Exercise data Block Start

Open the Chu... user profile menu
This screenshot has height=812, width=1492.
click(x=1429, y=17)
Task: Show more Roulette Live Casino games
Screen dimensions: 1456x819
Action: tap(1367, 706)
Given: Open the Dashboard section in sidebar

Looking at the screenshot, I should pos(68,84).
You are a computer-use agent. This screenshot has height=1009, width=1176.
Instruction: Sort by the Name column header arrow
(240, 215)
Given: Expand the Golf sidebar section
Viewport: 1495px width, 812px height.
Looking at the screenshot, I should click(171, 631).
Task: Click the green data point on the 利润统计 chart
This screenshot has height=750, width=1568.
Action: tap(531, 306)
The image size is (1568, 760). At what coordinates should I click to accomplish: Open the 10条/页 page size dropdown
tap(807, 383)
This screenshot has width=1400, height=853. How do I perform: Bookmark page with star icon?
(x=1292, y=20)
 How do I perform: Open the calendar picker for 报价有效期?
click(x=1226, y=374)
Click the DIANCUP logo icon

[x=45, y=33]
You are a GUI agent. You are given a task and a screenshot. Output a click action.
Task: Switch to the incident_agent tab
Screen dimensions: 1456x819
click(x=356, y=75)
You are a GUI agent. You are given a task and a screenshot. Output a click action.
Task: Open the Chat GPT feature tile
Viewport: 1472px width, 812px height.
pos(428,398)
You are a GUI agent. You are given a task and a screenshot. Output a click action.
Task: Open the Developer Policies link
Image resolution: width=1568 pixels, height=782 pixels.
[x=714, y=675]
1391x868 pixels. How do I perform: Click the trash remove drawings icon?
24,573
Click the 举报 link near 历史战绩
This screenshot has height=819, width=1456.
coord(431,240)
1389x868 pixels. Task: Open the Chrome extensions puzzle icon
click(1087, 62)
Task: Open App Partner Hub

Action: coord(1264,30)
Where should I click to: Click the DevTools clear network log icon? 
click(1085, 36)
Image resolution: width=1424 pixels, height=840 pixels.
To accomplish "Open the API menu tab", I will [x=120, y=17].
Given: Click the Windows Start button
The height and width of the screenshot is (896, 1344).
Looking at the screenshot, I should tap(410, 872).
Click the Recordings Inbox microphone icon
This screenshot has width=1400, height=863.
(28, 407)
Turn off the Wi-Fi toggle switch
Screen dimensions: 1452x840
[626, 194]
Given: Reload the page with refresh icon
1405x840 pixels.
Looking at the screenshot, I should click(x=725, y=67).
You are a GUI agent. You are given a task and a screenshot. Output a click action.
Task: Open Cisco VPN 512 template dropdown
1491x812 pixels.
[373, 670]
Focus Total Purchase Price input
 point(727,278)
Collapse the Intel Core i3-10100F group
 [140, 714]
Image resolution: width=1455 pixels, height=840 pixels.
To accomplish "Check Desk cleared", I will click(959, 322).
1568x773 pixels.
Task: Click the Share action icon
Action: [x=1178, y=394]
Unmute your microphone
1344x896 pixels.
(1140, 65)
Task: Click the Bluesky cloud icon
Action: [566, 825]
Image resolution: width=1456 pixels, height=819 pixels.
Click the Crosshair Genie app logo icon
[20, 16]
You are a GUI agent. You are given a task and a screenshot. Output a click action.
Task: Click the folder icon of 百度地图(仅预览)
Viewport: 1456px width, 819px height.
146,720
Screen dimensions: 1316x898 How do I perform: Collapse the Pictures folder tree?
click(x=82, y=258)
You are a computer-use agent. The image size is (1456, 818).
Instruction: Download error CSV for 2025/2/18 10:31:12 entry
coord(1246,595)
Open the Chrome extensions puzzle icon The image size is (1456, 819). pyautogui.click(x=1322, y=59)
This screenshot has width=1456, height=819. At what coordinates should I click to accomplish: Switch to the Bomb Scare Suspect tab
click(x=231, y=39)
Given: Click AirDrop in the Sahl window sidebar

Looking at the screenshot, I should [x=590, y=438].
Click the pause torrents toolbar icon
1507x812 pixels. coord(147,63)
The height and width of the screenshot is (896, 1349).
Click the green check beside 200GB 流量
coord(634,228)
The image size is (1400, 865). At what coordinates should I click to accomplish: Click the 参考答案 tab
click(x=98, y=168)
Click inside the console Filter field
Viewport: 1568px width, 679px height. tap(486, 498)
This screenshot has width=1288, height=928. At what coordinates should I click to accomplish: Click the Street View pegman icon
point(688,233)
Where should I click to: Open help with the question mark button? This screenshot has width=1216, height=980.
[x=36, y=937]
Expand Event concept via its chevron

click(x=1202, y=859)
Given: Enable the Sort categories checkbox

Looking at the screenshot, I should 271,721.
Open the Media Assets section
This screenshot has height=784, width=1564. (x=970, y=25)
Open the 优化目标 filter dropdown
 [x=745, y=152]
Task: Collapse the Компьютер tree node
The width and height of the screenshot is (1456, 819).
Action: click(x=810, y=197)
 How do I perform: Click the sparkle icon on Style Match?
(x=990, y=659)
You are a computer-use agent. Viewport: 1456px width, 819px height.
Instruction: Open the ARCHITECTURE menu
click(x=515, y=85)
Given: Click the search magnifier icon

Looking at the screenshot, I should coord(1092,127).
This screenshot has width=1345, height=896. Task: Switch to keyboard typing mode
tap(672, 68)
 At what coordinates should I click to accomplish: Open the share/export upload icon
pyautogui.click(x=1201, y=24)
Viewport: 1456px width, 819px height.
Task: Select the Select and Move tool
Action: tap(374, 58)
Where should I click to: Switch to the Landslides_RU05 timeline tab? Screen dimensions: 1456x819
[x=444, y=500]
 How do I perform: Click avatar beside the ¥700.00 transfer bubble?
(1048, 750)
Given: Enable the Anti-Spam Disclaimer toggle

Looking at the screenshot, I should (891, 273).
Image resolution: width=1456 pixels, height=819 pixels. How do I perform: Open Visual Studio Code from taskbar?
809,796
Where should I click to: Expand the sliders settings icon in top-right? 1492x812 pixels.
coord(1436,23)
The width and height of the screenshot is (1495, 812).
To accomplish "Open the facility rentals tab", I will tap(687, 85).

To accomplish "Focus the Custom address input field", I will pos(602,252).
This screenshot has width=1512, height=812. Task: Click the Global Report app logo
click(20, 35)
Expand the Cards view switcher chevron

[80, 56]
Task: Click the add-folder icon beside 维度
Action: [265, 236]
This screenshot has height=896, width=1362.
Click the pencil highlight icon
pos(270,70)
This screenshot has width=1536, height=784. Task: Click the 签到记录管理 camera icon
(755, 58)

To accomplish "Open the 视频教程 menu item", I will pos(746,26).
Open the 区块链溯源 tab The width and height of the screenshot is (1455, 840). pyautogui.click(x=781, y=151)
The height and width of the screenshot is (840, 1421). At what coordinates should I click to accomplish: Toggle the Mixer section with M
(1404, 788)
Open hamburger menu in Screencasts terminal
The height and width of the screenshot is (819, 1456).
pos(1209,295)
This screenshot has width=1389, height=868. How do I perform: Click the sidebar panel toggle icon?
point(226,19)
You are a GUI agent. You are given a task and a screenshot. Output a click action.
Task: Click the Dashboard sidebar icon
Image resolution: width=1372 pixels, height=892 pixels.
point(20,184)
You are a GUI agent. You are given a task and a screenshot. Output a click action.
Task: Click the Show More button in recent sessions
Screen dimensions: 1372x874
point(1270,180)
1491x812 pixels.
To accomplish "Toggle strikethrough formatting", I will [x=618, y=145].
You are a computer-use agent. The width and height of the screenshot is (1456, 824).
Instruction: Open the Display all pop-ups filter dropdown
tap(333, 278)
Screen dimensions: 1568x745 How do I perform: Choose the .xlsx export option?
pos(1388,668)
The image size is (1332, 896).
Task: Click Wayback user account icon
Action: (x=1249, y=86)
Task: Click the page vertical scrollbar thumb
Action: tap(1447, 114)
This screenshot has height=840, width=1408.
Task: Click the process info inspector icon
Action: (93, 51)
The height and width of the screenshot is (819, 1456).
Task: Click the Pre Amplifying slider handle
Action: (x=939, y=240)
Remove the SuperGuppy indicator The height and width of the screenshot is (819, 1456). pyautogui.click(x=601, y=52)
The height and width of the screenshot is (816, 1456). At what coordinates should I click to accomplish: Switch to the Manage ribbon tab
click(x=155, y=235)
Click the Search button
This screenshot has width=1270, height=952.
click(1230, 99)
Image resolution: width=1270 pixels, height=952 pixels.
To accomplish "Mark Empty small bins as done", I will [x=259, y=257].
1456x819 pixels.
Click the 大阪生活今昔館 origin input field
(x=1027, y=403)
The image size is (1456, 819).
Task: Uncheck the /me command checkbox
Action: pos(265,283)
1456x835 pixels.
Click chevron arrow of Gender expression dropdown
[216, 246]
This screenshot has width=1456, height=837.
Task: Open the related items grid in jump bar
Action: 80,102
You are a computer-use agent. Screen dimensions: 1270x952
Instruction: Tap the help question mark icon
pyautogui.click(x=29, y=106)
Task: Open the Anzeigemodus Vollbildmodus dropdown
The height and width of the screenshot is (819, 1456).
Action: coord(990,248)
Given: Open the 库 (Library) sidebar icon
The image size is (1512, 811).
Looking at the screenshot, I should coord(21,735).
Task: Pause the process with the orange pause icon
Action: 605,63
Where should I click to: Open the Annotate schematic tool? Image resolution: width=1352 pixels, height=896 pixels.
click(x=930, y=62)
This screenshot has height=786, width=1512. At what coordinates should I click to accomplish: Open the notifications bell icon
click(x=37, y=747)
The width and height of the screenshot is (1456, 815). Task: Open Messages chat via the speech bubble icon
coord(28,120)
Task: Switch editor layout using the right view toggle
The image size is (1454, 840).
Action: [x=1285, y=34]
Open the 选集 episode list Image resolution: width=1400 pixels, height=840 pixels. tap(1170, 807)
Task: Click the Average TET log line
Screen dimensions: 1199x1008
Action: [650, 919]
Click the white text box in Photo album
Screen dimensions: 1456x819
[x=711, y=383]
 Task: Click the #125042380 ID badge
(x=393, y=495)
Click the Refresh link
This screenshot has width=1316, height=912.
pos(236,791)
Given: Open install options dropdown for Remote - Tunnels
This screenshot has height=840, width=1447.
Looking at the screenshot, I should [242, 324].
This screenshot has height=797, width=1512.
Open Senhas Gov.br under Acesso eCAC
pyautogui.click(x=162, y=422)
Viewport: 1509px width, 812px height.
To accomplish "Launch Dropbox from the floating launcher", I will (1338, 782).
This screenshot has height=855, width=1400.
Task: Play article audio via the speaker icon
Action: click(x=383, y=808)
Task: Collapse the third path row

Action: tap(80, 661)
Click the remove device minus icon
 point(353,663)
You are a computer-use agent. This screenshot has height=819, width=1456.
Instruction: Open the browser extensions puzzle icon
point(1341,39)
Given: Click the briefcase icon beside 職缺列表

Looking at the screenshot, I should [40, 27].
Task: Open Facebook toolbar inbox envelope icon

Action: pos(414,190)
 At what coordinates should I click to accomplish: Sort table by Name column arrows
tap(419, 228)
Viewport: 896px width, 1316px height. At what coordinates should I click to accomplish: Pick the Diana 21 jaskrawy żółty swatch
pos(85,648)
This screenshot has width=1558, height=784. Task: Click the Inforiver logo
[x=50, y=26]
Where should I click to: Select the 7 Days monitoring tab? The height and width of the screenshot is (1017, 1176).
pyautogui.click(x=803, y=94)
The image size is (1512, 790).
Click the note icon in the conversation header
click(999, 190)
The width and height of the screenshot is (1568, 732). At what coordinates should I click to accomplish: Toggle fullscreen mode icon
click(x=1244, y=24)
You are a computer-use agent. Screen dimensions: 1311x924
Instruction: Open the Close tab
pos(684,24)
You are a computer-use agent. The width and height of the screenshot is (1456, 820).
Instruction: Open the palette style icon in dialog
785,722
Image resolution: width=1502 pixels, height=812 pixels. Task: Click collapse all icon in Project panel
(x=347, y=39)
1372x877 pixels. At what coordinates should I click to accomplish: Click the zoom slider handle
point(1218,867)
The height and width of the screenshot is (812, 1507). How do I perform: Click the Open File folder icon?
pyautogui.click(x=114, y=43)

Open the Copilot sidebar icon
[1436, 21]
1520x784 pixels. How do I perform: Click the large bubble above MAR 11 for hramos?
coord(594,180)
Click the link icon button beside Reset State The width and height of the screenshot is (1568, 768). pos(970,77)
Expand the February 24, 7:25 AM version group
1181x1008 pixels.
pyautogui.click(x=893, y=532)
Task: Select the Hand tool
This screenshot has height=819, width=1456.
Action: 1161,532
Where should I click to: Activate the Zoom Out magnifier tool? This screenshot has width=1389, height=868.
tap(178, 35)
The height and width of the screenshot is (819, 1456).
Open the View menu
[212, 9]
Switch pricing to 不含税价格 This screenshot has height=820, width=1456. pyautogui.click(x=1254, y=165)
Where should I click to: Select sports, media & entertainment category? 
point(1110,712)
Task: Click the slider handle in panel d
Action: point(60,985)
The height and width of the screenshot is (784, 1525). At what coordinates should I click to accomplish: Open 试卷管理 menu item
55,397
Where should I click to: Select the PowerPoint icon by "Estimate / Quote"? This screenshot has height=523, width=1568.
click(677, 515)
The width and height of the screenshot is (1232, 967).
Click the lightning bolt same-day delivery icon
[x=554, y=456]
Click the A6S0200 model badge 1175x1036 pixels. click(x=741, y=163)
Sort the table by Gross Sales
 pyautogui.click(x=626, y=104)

Exercise data Block End

**Work request**: Where the word "Show" appears in a line of the entries above, count that line; give only the number.

**Finished task**: 2